President George W. Bush admitted the existence of the secret prisons in 2006, the same year they were supposedly shuttered and all the inmates transferred to Guantanamo.
After that, it was reported that the policy of maintaining the sites was abandoned in 2009.
Romania was first suspected in 2005 of being host to one of the CIA secret prisons, but denials were issued by all believed to have knowledge of the facility.
Despite the denials, however, the story began to unfold in 2007 after an investigation by the Council of Europe called out Romania for permitting a black site prison to operate in its territory. Again, denial followed denial, from Washington and Bucharest.
In fact, the Romanian foreign affairs minister stated at the time of the council’s investigation, “No public official or other person acting in an official capacity has been involved in the unacknowledged deprivation of any individual, or transport of any individual while so deprived of their liberty.”

▶ **Information supplied**
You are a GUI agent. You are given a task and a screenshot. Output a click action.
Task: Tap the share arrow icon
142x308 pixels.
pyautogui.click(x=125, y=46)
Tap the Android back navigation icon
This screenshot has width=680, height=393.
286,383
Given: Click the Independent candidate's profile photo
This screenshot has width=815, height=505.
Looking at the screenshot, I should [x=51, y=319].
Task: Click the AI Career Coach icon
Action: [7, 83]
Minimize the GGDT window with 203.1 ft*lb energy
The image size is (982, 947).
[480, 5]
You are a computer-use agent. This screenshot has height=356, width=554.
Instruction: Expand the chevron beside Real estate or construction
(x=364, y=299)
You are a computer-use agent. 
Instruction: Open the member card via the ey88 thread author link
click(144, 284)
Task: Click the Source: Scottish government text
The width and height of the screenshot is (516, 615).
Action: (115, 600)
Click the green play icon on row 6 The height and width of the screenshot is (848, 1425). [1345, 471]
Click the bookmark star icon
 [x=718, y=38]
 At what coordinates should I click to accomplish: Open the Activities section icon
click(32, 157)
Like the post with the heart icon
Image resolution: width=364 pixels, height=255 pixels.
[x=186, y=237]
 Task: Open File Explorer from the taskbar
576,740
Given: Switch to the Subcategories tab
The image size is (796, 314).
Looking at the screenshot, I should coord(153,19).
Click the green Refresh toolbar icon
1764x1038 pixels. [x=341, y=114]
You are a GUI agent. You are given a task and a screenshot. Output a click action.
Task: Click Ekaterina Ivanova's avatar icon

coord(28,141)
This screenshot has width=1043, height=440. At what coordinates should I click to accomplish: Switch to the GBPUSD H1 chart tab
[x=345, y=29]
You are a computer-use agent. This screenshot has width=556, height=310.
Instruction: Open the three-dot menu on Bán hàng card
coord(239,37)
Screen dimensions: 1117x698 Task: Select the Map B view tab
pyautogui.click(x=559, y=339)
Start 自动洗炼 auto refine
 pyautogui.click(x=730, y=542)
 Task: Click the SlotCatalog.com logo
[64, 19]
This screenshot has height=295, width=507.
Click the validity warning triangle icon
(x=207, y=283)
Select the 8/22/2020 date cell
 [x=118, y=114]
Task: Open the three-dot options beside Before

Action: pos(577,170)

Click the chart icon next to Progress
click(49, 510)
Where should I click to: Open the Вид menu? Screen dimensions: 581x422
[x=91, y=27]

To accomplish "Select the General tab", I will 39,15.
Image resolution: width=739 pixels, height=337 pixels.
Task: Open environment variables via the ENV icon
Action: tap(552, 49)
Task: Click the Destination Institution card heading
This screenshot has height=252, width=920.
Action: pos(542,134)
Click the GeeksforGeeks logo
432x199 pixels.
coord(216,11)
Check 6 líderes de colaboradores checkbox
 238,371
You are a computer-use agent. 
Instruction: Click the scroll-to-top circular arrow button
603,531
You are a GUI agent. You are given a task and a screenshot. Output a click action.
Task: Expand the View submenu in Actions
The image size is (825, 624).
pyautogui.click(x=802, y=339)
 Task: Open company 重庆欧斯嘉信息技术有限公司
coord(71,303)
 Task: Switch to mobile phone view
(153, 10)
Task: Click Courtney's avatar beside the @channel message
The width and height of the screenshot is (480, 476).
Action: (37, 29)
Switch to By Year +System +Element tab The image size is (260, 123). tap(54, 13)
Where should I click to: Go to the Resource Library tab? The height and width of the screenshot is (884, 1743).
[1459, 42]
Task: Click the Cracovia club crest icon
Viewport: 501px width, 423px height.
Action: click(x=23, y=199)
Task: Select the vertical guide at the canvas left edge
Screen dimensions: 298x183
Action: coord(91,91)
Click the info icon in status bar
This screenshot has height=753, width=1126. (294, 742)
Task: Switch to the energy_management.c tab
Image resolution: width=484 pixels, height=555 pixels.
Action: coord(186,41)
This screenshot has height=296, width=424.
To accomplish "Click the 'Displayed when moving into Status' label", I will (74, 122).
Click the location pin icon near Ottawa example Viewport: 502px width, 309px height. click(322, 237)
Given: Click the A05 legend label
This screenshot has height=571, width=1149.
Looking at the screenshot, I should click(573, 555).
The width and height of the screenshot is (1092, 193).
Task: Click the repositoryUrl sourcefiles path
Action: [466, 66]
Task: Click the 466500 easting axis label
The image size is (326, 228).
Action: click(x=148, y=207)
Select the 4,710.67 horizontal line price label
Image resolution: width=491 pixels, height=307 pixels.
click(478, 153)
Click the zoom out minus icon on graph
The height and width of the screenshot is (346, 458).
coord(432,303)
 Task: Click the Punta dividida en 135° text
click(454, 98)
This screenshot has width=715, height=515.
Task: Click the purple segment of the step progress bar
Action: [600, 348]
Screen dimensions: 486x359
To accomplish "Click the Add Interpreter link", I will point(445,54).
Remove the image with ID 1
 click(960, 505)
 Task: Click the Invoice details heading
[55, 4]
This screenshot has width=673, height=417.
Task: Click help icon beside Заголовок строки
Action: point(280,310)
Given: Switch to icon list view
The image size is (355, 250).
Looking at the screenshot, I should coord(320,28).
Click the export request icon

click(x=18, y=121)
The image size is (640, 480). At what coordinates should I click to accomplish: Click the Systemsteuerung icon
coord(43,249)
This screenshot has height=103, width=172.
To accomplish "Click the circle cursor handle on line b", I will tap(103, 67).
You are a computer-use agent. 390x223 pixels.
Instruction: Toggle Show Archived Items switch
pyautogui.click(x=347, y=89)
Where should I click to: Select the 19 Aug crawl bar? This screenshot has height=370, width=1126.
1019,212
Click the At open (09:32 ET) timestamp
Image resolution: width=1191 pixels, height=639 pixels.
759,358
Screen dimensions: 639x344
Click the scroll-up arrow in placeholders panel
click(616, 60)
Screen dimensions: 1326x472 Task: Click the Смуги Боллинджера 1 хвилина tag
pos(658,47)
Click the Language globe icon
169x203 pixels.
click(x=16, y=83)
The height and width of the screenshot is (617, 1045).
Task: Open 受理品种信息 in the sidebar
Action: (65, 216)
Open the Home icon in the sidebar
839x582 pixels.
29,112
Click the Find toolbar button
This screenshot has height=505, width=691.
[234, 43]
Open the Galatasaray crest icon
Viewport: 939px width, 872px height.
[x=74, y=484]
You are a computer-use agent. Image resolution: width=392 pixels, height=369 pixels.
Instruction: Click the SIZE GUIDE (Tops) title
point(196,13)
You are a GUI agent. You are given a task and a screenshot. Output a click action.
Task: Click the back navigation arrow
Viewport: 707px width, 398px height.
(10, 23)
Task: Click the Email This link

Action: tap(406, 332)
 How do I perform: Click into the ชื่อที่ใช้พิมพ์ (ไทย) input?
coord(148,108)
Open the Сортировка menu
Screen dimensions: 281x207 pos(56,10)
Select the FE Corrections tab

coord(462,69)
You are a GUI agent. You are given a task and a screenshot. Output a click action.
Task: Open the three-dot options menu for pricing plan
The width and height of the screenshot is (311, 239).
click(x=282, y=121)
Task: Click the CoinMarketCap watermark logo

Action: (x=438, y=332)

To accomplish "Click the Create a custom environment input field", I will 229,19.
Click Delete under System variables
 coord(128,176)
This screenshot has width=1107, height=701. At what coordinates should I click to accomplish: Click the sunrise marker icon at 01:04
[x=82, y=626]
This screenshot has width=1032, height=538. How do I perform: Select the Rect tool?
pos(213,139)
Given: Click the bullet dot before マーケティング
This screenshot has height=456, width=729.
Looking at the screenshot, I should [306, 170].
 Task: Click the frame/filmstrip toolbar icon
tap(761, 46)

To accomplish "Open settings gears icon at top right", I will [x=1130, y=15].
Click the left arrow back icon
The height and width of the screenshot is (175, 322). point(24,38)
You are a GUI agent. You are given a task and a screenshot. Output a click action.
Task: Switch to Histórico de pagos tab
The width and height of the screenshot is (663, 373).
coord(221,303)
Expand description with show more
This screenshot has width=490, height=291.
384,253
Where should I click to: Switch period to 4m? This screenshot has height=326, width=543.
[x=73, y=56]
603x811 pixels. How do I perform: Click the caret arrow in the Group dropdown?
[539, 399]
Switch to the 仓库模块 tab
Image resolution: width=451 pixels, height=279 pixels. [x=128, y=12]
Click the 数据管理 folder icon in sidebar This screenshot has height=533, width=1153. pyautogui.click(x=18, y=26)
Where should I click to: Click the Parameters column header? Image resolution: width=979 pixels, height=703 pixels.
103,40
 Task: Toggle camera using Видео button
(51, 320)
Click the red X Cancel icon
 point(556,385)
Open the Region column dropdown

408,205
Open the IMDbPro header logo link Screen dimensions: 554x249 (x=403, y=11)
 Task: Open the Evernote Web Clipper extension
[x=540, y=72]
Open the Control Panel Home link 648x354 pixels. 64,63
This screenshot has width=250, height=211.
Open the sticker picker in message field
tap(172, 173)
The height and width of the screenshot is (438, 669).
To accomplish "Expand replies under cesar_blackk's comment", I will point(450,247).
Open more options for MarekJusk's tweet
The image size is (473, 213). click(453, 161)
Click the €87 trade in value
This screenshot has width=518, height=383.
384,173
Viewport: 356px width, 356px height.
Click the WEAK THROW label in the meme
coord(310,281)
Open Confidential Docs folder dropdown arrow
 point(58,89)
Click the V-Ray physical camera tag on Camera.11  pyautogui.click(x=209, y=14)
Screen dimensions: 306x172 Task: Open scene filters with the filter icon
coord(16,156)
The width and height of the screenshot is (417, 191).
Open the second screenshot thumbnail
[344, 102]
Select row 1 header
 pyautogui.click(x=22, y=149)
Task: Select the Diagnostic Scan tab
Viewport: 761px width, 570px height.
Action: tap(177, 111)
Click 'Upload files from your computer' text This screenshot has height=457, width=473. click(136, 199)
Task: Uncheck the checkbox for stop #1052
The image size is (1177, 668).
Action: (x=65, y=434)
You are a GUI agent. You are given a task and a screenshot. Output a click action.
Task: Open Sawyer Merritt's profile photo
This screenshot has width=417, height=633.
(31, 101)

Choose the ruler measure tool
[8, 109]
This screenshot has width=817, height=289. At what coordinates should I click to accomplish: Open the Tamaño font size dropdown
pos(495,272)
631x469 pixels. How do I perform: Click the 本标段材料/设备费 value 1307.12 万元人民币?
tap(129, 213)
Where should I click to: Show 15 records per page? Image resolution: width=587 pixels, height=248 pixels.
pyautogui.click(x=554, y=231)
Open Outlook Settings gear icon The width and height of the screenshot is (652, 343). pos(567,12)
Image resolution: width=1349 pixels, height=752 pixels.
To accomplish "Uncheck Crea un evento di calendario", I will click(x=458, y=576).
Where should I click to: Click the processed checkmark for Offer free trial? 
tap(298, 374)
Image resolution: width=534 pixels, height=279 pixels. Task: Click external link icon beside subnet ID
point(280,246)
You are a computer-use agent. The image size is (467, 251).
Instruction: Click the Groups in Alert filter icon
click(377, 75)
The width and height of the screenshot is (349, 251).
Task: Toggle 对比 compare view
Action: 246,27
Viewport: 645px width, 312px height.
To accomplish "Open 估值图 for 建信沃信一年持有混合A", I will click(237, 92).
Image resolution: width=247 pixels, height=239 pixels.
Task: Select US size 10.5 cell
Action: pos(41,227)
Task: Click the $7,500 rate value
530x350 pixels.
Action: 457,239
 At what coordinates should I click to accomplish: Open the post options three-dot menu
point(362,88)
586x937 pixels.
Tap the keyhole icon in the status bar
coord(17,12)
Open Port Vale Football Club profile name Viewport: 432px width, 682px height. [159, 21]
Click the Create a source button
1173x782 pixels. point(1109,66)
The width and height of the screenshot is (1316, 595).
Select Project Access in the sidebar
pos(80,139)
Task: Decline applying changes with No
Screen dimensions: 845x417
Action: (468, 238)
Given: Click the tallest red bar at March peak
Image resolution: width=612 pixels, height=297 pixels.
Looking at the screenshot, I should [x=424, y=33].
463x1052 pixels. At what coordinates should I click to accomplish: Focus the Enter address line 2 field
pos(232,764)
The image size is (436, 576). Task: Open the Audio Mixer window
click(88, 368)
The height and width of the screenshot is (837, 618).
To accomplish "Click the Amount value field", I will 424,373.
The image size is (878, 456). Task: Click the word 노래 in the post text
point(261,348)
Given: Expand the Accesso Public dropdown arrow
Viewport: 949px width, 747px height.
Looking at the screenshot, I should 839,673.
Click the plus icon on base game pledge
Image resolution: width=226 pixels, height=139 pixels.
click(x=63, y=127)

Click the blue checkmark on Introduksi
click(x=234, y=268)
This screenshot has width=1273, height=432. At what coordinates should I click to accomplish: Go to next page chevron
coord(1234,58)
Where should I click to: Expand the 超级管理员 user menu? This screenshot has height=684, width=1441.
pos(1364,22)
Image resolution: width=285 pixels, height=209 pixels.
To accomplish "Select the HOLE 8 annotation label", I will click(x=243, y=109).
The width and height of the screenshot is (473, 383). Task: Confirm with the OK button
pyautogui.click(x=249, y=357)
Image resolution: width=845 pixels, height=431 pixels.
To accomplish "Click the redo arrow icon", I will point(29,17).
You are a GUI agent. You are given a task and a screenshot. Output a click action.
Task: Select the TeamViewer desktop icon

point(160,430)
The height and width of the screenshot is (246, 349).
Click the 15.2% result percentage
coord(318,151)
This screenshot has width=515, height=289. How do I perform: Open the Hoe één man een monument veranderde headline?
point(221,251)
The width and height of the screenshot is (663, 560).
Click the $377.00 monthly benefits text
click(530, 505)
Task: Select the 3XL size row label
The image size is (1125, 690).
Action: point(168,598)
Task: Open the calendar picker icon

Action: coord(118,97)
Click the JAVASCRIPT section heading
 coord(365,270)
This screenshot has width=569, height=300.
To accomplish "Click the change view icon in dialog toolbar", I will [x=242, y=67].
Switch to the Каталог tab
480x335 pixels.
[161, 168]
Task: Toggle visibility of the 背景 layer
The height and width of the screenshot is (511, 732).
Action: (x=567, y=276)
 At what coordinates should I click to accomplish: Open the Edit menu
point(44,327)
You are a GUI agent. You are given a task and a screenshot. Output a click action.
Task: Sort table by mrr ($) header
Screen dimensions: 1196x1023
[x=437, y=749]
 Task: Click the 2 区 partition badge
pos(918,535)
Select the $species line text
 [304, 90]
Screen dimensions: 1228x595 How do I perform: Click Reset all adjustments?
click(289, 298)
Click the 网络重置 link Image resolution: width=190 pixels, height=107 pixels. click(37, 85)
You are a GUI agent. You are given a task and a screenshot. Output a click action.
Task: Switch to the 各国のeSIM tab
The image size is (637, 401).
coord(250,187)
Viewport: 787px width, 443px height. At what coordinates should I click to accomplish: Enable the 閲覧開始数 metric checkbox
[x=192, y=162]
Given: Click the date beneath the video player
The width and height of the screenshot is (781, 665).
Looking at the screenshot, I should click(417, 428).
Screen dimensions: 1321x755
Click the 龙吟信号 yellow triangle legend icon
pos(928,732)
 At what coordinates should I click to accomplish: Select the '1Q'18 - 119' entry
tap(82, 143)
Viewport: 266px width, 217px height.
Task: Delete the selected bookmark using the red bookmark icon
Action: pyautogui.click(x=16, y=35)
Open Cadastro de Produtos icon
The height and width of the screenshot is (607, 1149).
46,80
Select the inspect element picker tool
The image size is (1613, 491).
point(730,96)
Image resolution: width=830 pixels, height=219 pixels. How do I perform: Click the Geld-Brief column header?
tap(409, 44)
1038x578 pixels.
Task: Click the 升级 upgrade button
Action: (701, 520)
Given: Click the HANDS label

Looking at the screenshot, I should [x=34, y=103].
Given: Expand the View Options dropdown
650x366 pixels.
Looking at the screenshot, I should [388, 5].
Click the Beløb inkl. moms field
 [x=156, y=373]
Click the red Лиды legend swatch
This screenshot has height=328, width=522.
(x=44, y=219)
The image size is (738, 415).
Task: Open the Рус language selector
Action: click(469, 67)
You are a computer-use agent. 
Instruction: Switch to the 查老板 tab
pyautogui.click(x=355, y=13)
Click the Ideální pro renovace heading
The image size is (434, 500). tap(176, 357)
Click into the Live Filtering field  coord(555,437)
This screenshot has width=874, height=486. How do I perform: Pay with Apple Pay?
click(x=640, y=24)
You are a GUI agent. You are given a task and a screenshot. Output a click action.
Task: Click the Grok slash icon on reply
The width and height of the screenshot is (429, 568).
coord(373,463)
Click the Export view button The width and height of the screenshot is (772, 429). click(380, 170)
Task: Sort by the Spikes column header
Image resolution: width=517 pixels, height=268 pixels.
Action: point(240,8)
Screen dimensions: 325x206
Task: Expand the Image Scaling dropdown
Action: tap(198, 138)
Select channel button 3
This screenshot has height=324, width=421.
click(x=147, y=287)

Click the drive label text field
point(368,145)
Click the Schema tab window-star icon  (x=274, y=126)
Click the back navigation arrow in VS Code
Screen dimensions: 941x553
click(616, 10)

▶ **Using the information**
1. According to the passage on CIA secret prisons in Romania, what set the story unfolding in 2007? Answer in one to three sentences.
2. Translate this sentence from the passage on CIA secret prisons into Spanish: "Romania was first suspected in 2005 of being host to one of the CIA secret prisons, but denials were issued by all believed to have knowledge of the facility."

▶ **Outputs in order**
1. The story began to unfold in 2007 after an investigation by the Council of Europe called out Romania for permitting a black site prison to operate in its territory.

2. En 2005 se sospechó por primera vez que Rumanía albergaba una de las prisiones secretas de la CIA, pero todos aquellos que se creía que tenían conocimiento de la instalación emitieron desmentidos.